What you are asked to do – Swap "center" for "midpoint" throughout the rows below and write all of them out again with nothing else changed, leaving out the pictures.

Given data –
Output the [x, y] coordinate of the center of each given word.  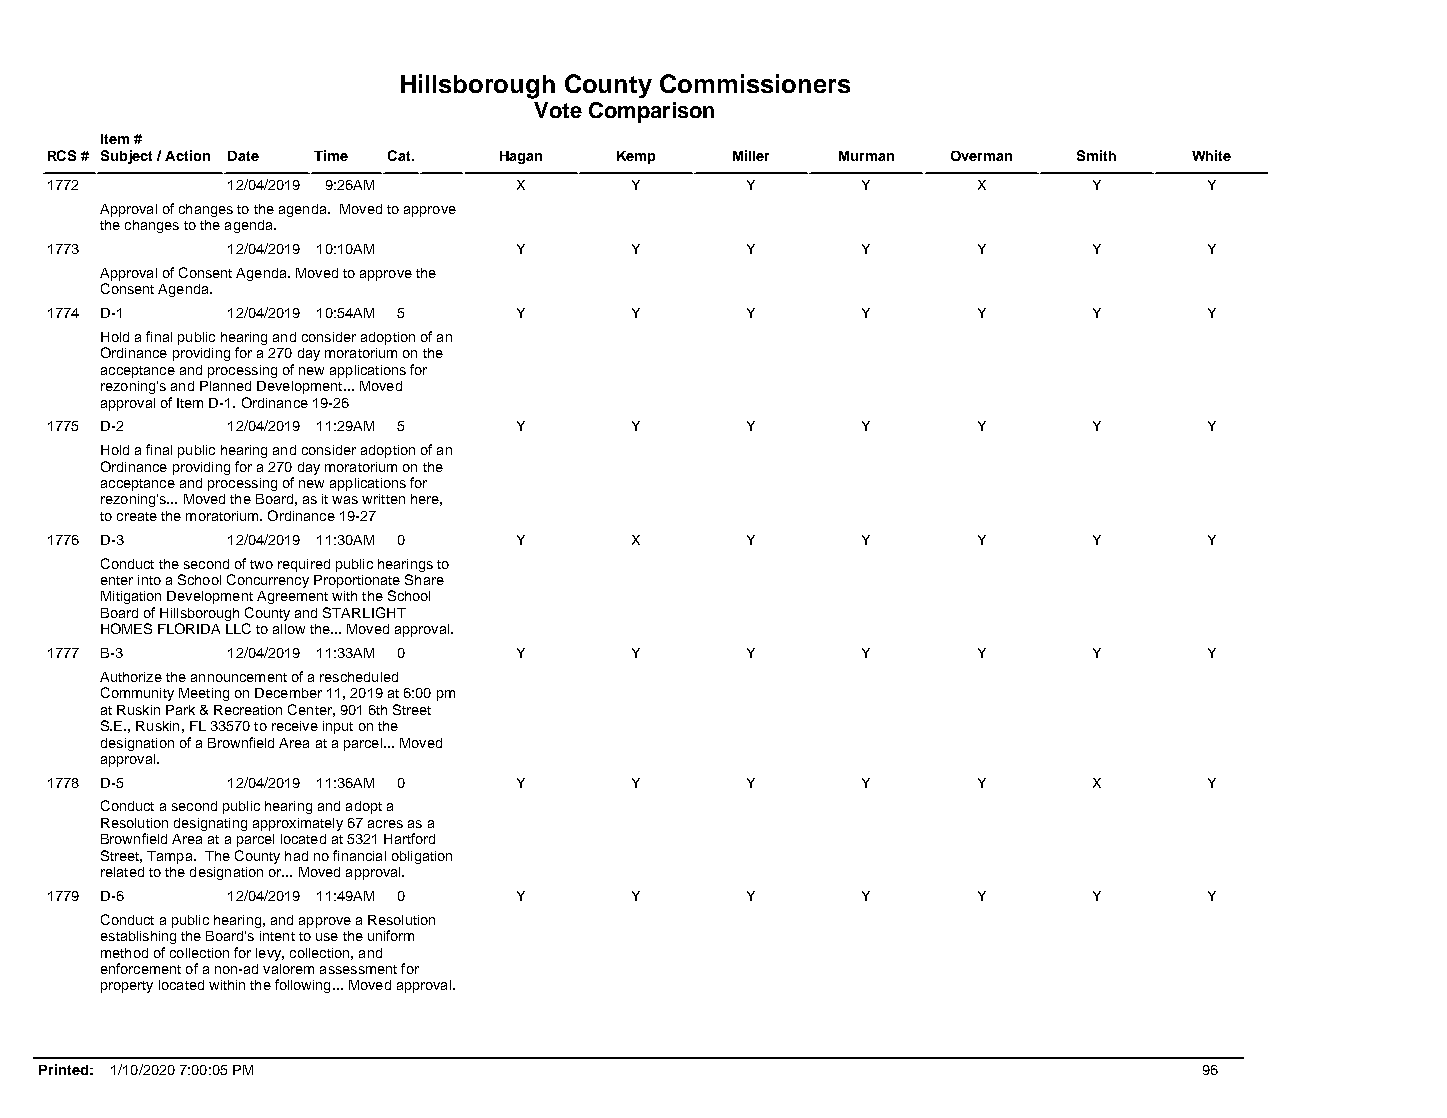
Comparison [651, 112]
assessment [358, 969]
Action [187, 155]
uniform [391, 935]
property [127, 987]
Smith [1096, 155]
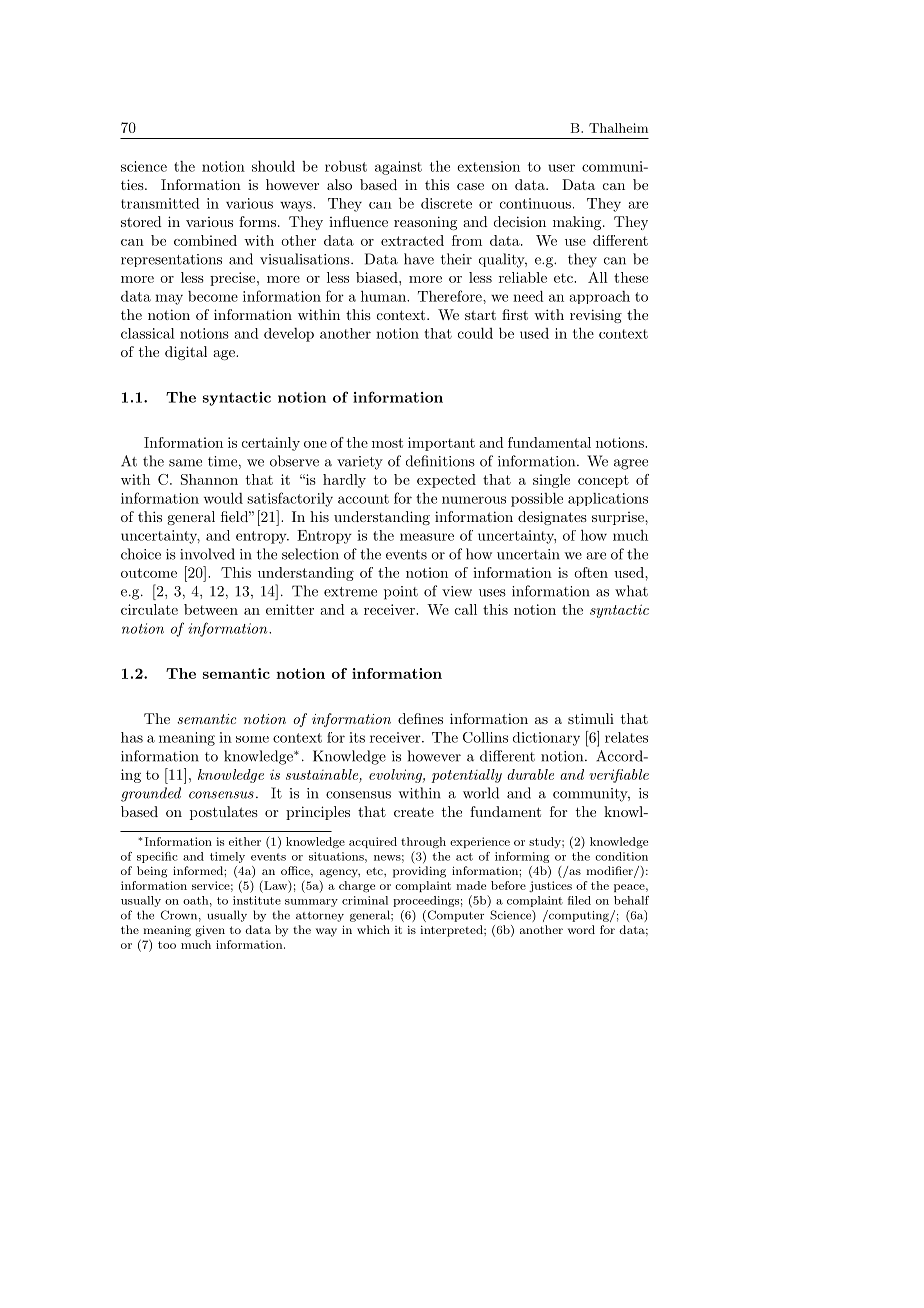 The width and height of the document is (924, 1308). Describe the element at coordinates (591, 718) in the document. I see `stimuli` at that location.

Correct answer –
Output the [x, y] coordinate of the midpoint of each given word.  
Comparison [651, 112]
assessment [358, 969]
Action [187, 155]
uniform [391, 935]
property [127, 987]
Smith [1096, 155]
 The width and height of the document is (924, 1308). Describe the element at coordinates (591, 718) in the document. I see `stimuli` at that location.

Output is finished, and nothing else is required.